> [Requirement]: Output every line from the beginning of the records through the line that contains "MUSIC (503, 160)", exactly as it appears.
○ ○ ○ ○ ○
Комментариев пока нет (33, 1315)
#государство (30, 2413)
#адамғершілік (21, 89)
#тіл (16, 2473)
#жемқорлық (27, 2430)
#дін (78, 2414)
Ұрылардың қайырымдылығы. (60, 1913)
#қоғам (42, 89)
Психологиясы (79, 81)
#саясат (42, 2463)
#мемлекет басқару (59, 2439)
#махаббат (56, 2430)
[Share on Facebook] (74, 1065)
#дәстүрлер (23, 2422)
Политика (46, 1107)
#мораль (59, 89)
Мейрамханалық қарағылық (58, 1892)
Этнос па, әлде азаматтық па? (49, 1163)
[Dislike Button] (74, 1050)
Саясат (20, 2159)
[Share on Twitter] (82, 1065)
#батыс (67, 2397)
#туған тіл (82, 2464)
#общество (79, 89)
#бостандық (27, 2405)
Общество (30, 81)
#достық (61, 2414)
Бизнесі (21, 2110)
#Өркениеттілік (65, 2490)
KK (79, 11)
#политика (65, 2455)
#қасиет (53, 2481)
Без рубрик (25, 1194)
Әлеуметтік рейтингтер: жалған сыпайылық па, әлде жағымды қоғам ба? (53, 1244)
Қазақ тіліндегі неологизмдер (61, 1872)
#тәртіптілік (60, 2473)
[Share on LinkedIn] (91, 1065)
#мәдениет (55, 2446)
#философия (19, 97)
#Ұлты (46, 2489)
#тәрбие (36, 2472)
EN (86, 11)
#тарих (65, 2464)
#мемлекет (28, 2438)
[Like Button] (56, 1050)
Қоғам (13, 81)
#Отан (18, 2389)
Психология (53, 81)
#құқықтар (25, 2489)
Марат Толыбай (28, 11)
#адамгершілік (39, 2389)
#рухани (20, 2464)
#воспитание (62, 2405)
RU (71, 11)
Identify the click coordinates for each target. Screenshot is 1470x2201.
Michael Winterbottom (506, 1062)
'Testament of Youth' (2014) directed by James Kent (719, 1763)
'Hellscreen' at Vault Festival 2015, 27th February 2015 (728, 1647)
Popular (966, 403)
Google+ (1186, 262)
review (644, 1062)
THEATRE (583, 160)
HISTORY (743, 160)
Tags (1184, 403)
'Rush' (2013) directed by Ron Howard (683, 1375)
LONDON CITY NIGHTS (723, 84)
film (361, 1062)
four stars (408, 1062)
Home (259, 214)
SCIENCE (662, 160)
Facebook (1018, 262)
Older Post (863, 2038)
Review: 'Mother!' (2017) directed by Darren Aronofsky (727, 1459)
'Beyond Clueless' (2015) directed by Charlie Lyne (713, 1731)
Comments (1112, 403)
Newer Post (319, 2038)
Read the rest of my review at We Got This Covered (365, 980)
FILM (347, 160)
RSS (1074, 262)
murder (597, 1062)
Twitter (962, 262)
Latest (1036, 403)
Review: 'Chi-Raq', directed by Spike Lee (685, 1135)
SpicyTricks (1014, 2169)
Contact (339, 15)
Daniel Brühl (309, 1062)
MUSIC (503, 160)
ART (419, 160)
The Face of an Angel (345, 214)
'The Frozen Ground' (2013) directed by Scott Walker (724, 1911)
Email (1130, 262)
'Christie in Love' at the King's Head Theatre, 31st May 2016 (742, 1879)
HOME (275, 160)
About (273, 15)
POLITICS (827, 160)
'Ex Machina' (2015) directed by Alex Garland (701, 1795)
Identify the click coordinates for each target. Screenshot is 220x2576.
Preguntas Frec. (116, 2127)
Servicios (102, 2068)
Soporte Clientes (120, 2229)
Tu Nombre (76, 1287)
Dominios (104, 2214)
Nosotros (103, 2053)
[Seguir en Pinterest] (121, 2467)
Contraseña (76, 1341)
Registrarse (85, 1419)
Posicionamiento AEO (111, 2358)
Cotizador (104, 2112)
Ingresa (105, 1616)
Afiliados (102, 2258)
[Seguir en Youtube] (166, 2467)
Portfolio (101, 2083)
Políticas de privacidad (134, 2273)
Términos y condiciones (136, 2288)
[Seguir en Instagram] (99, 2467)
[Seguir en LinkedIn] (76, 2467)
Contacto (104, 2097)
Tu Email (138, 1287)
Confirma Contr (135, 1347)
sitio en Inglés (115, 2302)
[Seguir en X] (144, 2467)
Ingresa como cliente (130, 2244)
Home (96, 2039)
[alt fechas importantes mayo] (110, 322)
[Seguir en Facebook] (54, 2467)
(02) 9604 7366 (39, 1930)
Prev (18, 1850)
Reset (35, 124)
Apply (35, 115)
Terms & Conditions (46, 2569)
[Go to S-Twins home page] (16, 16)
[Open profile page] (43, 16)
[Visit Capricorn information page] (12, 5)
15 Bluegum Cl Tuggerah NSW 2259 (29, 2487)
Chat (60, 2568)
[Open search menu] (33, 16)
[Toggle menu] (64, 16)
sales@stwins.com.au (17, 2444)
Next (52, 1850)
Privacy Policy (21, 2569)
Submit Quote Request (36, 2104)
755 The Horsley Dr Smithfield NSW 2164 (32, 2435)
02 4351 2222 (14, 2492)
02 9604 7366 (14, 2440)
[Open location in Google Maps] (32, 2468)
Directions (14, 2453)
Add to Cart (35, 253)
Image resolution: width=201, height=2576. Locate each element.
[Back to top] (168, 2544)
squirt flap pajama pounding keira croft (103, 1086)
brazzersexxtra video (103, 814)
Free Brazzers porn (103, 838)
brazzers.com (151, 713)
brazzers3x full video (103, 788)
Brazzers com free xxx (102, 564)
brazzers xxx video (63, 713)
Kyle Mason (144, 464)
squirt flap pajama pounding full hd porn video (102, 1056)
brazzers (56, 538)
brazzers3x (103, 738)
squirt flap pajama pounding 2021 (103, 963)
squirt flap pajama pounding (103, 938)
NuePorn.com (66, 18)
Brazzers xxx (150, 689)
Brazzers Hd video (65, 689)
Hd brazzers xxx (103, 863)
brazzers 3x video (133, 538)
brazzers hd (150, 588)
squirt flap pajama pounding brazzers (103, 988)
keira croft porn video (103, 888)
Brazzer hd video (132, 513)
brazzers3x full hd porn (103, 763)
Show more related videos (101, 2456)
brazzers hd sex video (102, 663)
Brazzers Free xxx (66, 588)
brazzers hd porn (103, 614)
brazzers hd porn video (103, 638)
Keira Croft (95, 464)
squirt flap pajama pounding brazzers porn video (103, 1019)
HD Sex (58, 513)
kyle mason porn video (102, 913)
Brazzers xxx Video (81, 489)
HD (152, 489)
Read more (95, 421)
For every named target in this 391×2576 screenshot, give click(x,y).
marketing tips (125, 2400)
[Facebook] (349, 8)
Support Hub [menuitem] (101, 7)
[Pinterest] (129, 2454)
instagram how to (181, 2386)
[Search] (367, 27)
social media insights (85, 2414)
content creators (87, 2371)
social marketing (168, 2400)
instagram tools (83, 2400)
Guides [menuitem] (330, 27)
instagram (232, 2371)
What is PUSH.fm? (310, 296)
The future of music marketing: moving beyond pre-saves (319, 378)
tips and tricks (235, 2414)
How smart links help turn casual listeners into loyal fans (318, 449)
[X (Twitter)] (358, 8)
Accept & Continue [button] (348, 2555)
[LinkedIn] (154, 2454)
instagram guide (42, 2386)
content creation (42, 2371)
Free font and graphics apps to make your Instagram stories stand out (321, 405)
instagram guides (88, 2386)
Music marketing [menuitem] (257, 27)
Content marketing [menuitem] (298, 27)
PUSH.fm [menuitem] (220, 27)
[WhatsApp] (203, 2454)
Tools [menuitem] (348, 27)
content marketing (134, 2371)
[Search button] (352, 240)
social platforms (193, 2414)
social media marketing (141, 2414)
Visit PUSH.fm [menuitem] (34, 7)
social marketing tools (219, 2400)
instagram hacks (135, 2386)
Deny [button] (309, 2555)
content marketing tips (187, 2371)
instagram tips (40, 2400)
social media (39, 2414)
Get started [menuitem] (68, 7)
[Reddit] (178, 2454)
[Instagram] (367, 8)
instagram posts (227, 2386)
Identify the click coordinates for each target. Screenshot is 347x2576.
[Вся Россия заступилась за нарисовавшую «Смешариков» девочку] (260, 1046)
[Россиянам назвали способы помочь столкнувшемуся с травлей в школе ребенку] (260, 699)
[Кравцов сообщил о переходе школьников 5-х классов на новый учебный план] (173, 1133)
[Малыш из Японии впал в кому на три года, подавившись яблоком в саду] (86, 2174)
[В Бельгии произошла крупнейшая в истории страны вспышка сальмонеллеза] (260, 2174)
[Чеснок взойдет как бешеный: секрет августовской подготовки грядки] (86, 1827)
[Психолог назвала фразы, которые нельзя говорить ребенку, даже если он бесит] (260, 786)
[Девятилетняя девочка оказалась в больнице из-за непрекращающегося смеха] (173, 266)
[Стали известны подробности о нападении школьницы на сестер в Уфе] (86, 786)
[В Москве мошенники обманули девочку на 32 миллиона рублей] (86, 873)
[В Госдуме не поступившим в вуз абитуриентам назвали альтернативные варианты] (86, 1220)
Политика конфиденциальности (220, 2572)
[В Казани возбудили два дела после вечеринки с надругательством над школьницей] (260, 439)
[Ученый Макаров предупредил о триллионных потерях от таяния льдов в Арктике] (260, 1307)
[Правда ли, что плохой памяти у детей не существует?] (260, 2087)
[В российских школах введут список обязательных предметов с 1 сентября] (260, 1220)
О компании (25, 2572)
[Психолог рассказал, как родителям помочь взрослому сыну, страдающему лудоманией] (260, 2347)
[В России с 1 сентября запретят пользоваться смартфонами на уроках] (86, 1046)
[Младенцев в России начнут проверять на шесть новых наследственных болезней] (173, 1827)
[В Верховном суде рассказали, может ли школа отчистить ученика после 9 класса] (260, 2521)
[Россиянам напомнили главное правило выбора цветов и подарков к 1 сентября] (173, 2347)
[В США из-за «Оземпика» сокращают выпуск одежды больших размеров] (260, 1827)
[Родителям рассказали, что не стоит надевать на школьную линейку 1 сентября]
○ ○ ○ ○ ○
> [Reply to the task]:
Комментариев пока нет (33, 1315)
#государство (30, 2413)
#адамғершілік (21, 89)
#тіл (16, 2473)
#жемқорлық (27, 2430)
#дін (78, 2414)
Ұрылардың қайырымдылығы. (60, 1913)
#қоғам (42, 89)
Психологиясы (79, 81)
#саясат (42, 2463)
#мемлекет басқару (59, 2439)
#махаббат (56, 2430)
[Share on Facebook] (74, 1065)
#дәстүрлер (23, 2422)
Политика (46, 1107)
#мораль (59, 89)
Мейрамханалық қарағылық (58, 1892)
Этнос па, әлде азаматтық па? (49, 1163)
[Dislike Button] (74, 1050)
Саясат (20, 2159)
[Share on Twitter] (82, 1065)
#батыс (67, 2397)
#туған тіл (82, 2464)
#общество (79, 89)
#бостандық (27, 2405)
Общество (30, 81)
#достық (61, 2414)
Бизнесі (21, 2110)
#Өркениеттілік (65, 2490)
KK (79, 11)
#политика (65, 2455)
#қасиет (53, 2481)
Без рубрик (25, 1194)
Әлеуметтік рейтингтер: жалған сыпайылық па, әлде жағымды қоғам ба? (53, 1244)
Қазақ тіліндегі неологизмдер (61, 1872)
#тәртіптілік (60, 2473)
[Share on LinkedIn] (91, 1065)
#мәдениет (55, 2446)
#философия (19, 97)
#Ұлты (46, 2489)
#тәрбие (36, 2472)
EN (86, 11)
#тарих (65, 2464)
#мемлекет (28, 2438)
[Like Button] (56, 1050)
Қоғам (13, 81)
#Отан (18, 2389)
Психология (53, 81)
#құқықтар (25, 2489)
Марат Толыбай (28, 11)
#адамгершілік (39, 2389)
#рухани (20, 2464)
#воспитание (62, 2405)
RU (71, 11)
Identify the click coordinates for each target. Screenshot is 1470x2201.
Michael Winterbottom (506, 1062)
'Testament of Youth' (2014) directed by James Kent (719, 1763)
'Hellscreen' at Vault Festival 2015, 27th February 2015 (728, 1647)
Popular (966, 403)
Google+ (1186, 262)
review (644, 1062)
THEATRE (583, 160)
HISTORY (743, 160)
Tags (1184, 403)
'Rush' (2013) directed by Ron Howard (683, 1375)
LONDON CITY NIGHTS (723, 84)
film (361, 1062)
four stars (408, 1062)
Home (259, 214)
SCIENCE (662, 160)
Facebook (1018, 262)
Older Post (863, 2038)
Review: 'Mother!' (2017) directed by Darren Aronofsky (727, 1459)
'Beyond Clueless' (2015) directed by Charlie Lyne (713, 1731)
Comments (1112, 403)
Newer Post (319, 2038)
Read the rest of my review at We Got This Covered (365, 980)
FILM (347, 160)
RSS (1074, 262)
murder (597, 1062)
Twitter (962, 262)
Latest (1036, 403)
Review: 'Chi-Raq', directed by Spike Lee (685, 1135)
SpicyTricks (1014, 2169)
Contact (339, 15)
Daniel Brühl (309, 1062)
MUSIC (503, 160)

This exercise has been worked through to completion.